**WHAT IS NEEDED**
Copy the lines below, starting at the line that contains "Given: Click the 5.00 price cell" and ending at the end of the records, without any changes. Omit the pictures from your answer.

Element and text position data:
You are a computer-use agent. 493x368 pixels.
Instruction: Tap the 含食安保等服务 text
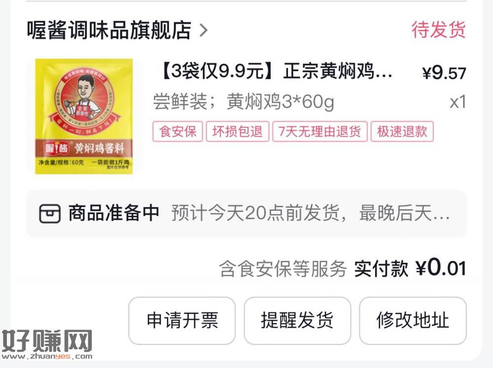click(x=282, y=269)
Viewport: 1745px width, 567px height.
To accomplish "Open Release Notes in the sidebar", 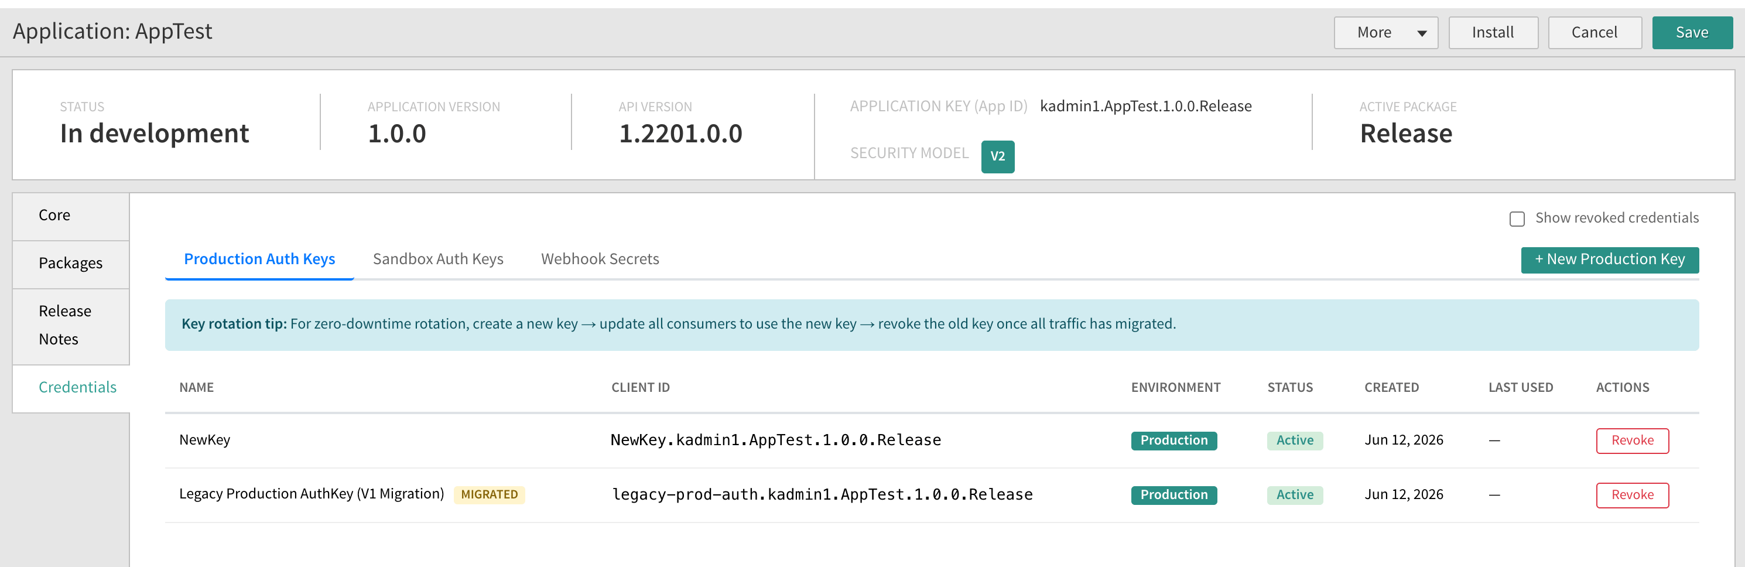I will click(x=70, y=326).
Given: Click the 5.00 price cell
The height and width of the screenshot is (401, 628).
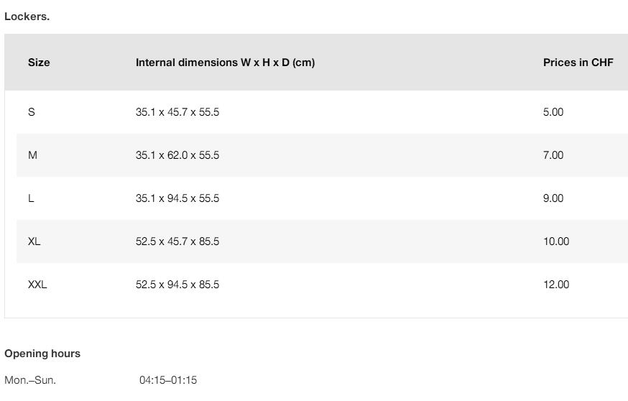Looking at the screenshot, I should click(553, 112).
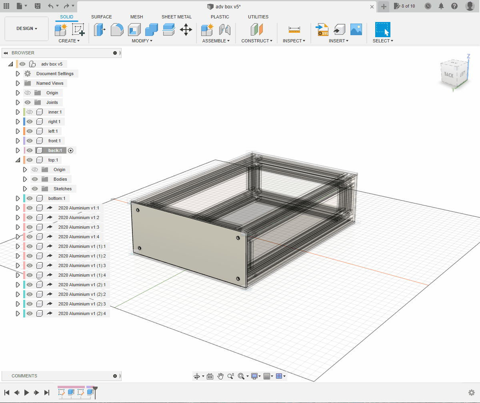Create a Joint with the Joint tool
This screenshot has width=480, height=403.
[224, 30]
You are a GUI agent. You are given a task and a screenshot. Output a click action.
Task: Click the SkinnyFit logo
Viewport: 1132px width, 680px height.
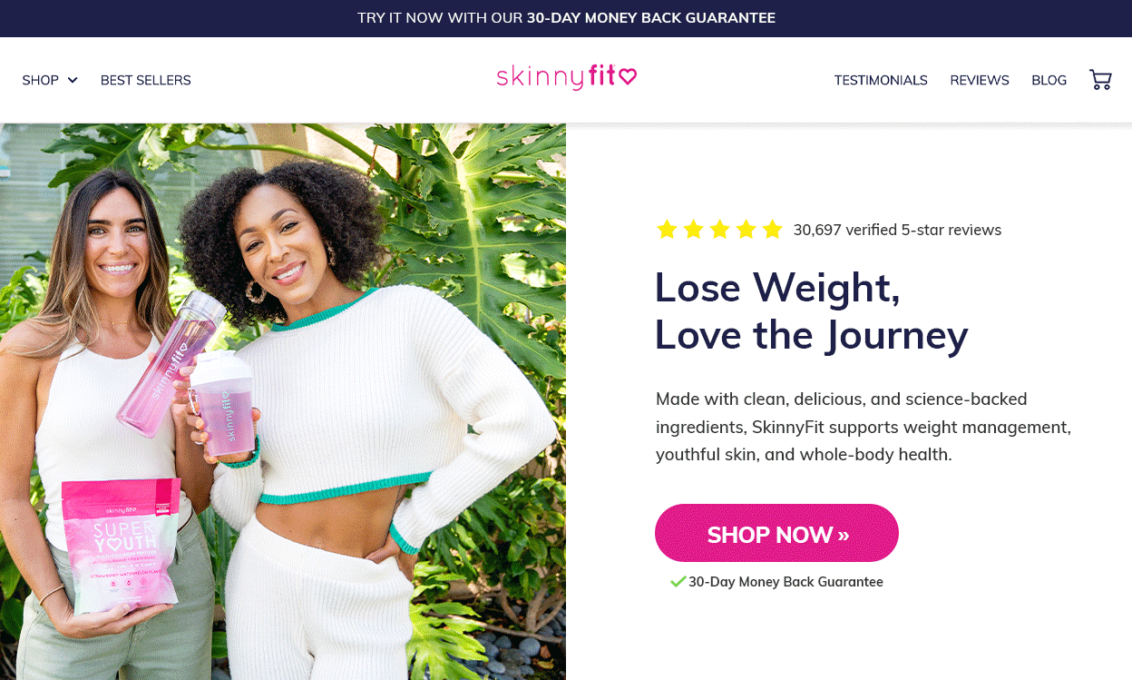[x=566, y=77]
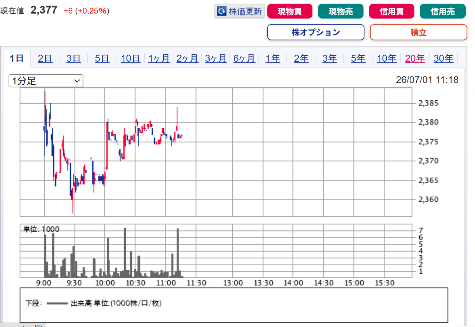Select the 6ヶ月 period tab
The width and height of the screenshot is (475, 327).
point(244,58)
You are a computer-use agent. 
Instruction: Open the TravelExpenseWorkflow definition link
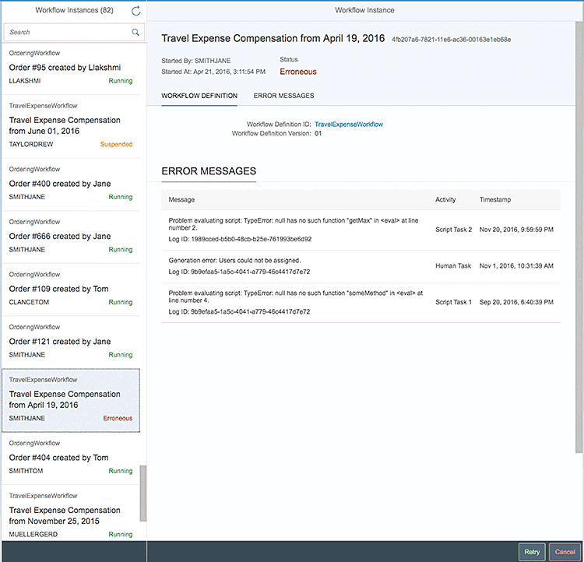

**FULL RESPONSE**
Given: Click the 5.00 price cell
The height and width of the screenshot is (401, 628).
Looking at the screenshot, I should click(553, 112).
Create a Joint with the Joint tool
This screenshot has width=480, height=403.
[224, 30]
You are a GUI agent. You are given a task and a screenshot. Output a click action.
Task: Click the SkinnyFit logo
Viewport: 1132px width, 680px height.
[x=566, y=77]
Select the 6ヶ月 period tab
The width and height of the screenshot is (475, 327).
point(244,58)
You are a computer-use agent. 
Instruction: Open the TravelExpenseWorkflow definition link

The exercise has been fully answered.